_Supplied passage_:

-- begin --

Suluhan is a historical caravanserai (han) in Ankara, Turkey. It is also called the Hasanpaşa Han.

==Geography==
Suluhan is at in the urban fabric of Ankara. It is about 400 m southeast of Ulus Square and situated in Hacıdoğan, a busy neighbourhood known for its small shops and grocery stores.

==History==
Ottoman buildings usually have a vakfiye (inscription) of endowment. According to the vakfiye of Suluhan, the building was commissioned by Hasan Pasha, a regional beylerbey, and was constructed between 1508 and 1511. According to other sources, it was commissioned by Mehmet Emin Bey, a Şeyhülislam, in 1685. The later date may be the reconstruction date. In 1929, the han was largely damaged as a result of fire. The remaining sections were used as a greengrocery marketplace. However, in 1984, a reconstruction was carried out by the General Directorate of Foundations and the han now is mainly used for tourism and leisure, with cafés and souvenir shops.

-- end --

_Given records_:

-- begin --

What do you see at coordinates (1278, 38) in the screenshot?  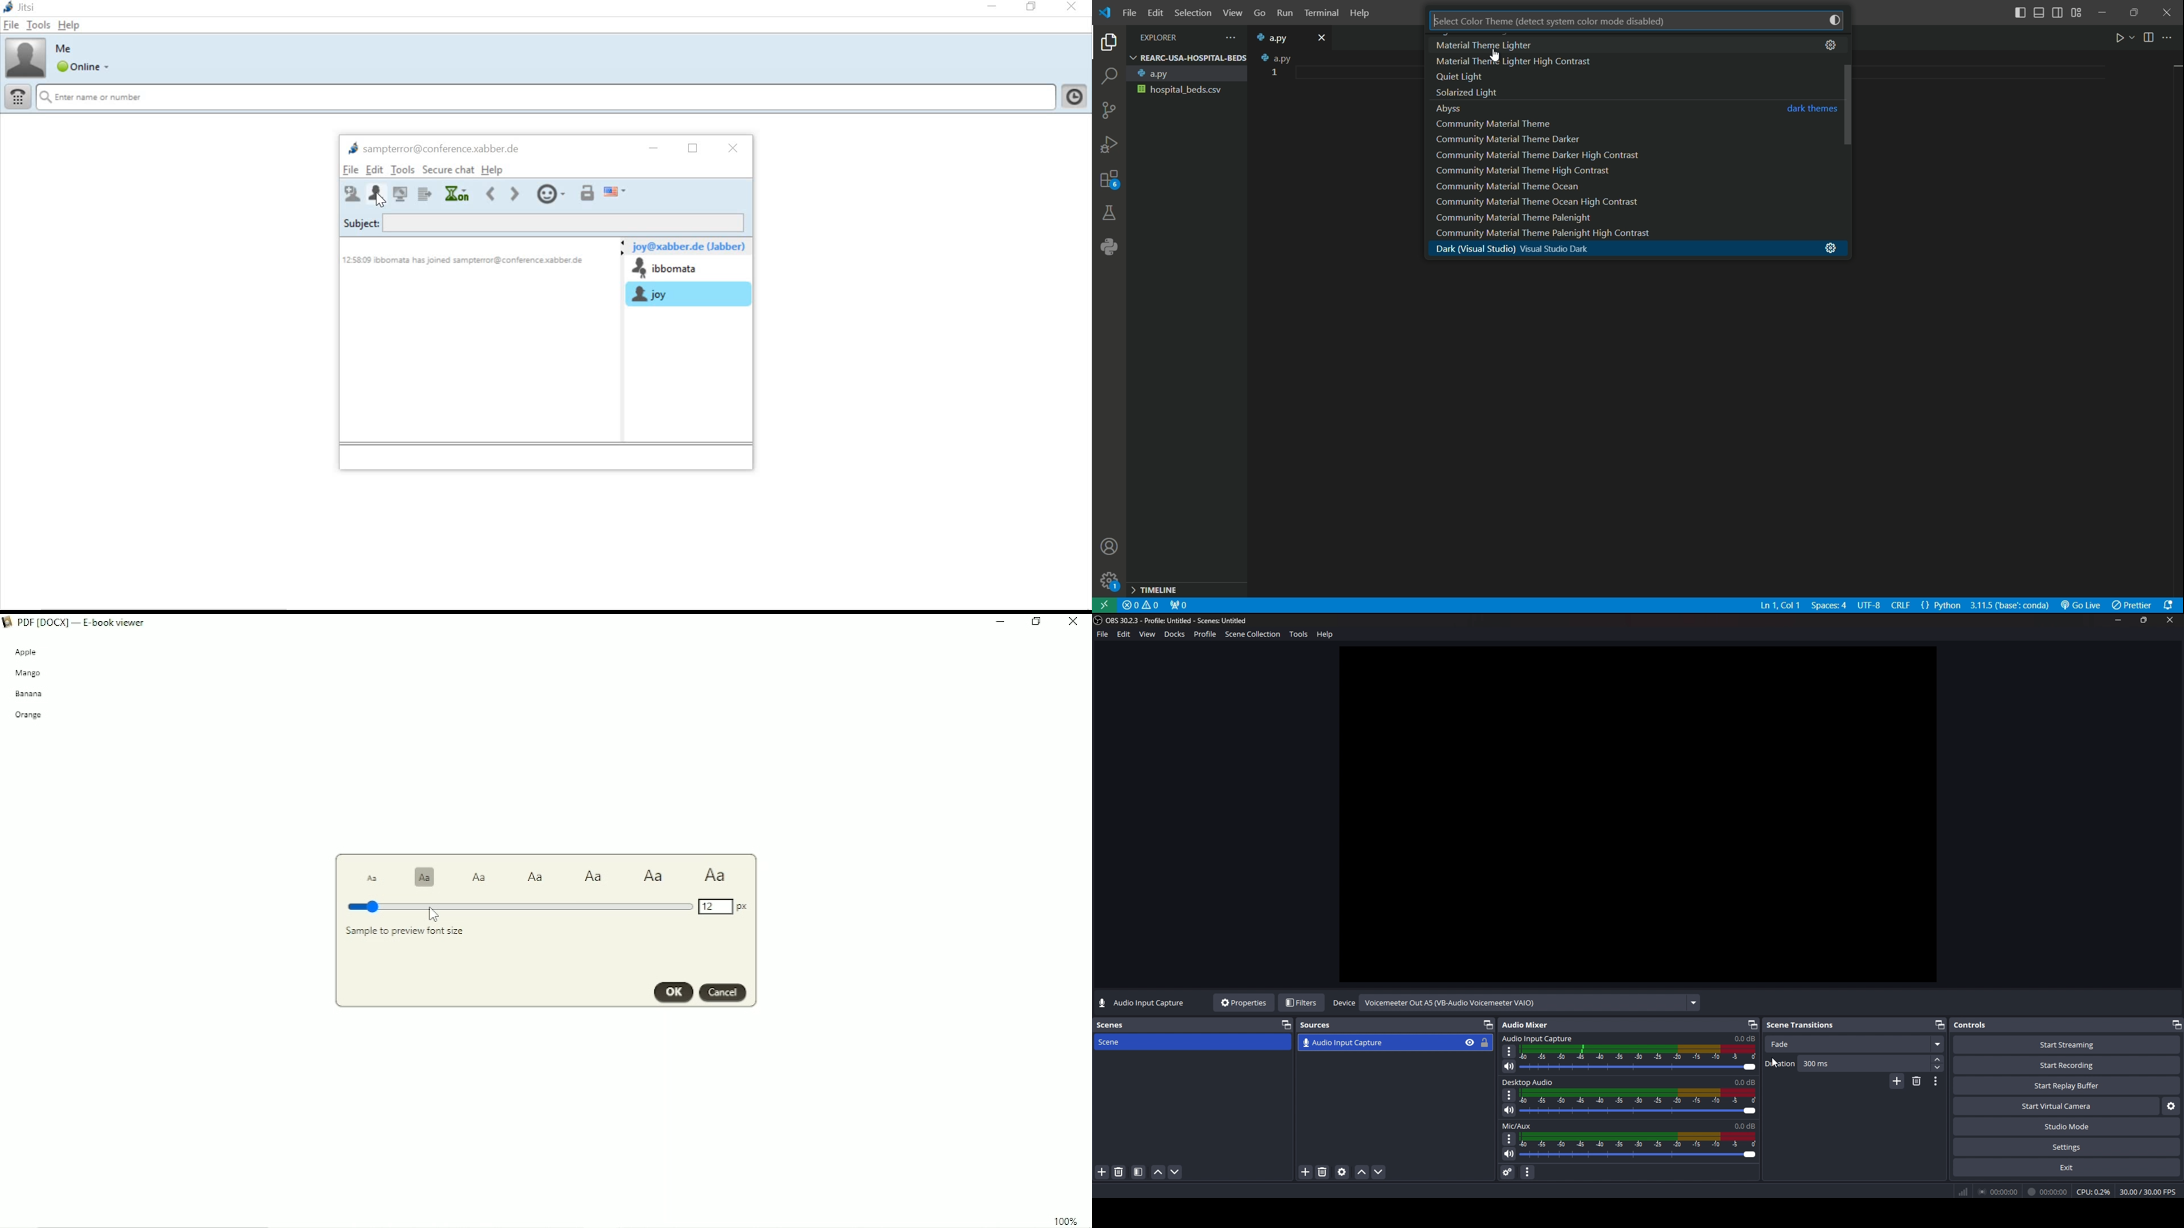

-- end --
-- begin --

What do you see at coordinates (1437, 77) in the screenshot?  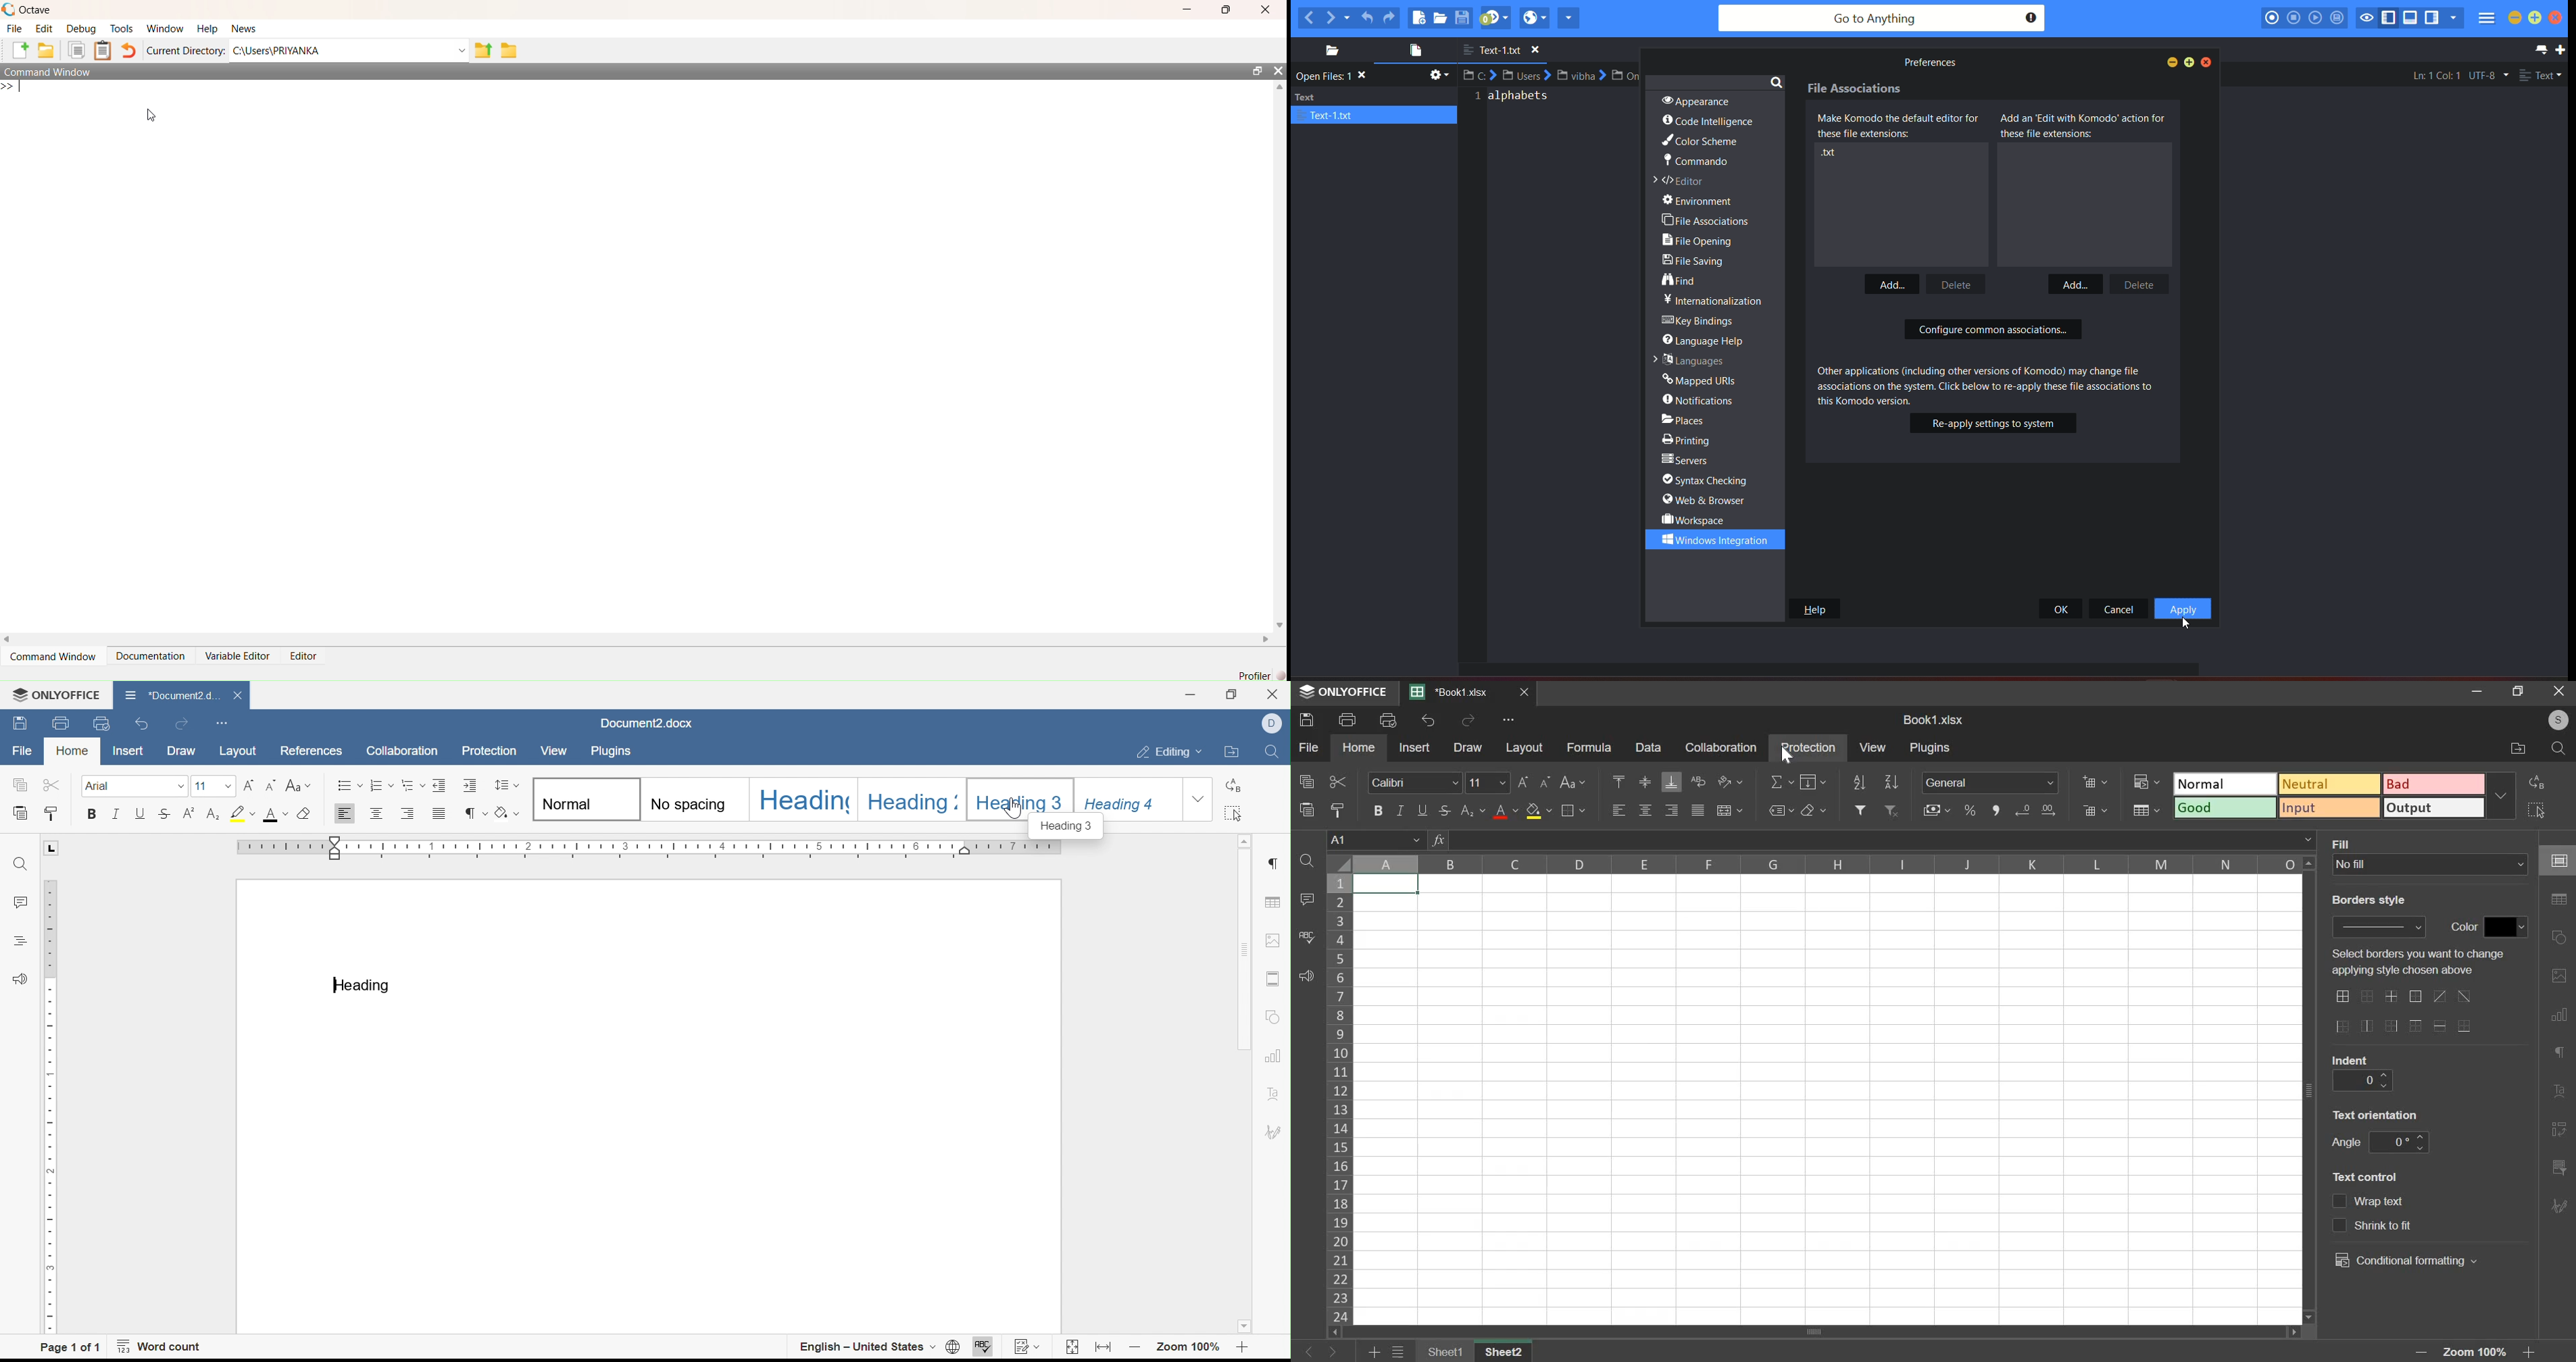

-- end --

_Short problem A_: From the Suluhan caravanserai text, reproduce the stretch that opens with the words containing "Suluhan is a historical" and closes with "and grocery stores.".
_Short problem B_: Translate this sentence from the Suluhan caravanserai text into Spanish: "In 1929, the han was largely damaged as a result of fire."
_Short problem C_: Go on with the Suluhan caravanserai text, starting after its final sentence.

_Final answer A_:
Suluhan is a historical caravanserai (han) in Ankara, Turkey. It is also called the Hasanpaşa Han.

==Geography==
Suluhan is at in the urban fabric of Ankara. It is about 400 m southeast of Ulus Square and situated in Hacıdoğan, a busy neighbourhood known for its small shops and grocery stores.

_Final answer B_: En 1929, el han quedó dañado en gran parte a causa de un incendio.

_Final answer C_:
==Technical details==
The building material is mostly rubble stone and partially facade stone. The roof is covered with domestic tiles. The two-storey han has two yards. The yard in the north is square-shaped, while the yard in the south is rhombic. The total area is more than 2500 m2. There are 102 rooms (now shops) which face the two yards. In each room there is a window, a niche and a chimney.

==Köşk Mescit==
Mescit means little mosque in Turkish. Köşk Mescit is in the middle of the northern yard and its gate faces north.